We test a synthetic MDP with transitions evolving as $s' \sim \mathbb{P}( \cdot | s, a)$ where

$$\mathbb{P}(s' | s, a) = q(s') \cdot \exp (\langle \psi(s'), W_0 \phi(s, a) \rangle - Z_{s, a}(W)).$$

We work with 1d real-valued state and binary actions, i.e. $d_s \in \mathbb{R}$ and $d_a \in {-1, 1}$.

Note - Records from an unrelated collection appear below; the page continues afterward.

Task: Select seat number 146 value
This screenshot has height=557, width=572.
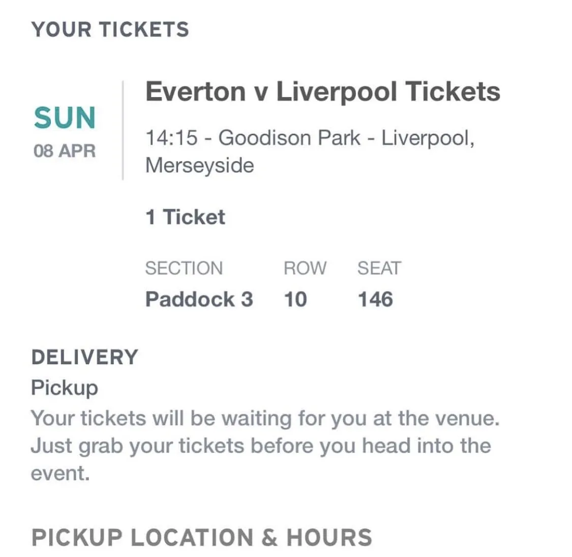Action: (375, 299)
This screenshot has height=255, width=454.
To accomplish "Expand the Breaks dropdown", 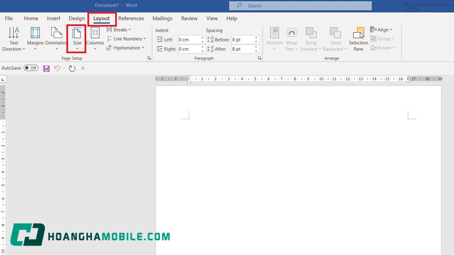I will (x=119, y=29).
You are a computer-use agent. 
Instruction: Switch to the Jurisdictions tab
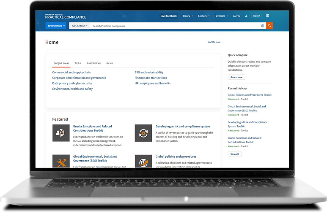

We call the density "CustomSinDensity" when the functions $q, \psi, \phi$ are:

$$q(s') = -(s')^{\alpha} / \alpha, \quad \psi(s') = \sin (P \cdot s'), \quad \text{and} \quad \phi(s, a) = [s, a].$$

Given a specific setting for $\alpha, P$, and a real-valued reward function $r(s, a)$, the goal is to play actions that maximize rewards when states evolve according to the transition model. Refer to the paper for more details on the specific setting for $\alpha, P$ and the reward function.

Running experiments with CustomSinDensity

scripts/simulate.py uses a simple random shooting planner: it (i) simulates lookaheads of playing [+1, . . . , +1] and [−1, . . . , −1], and (ii) chooses action depending on which yields higher reward. The length of each lookahead is tau and the planner simulates num_trials lookaheads.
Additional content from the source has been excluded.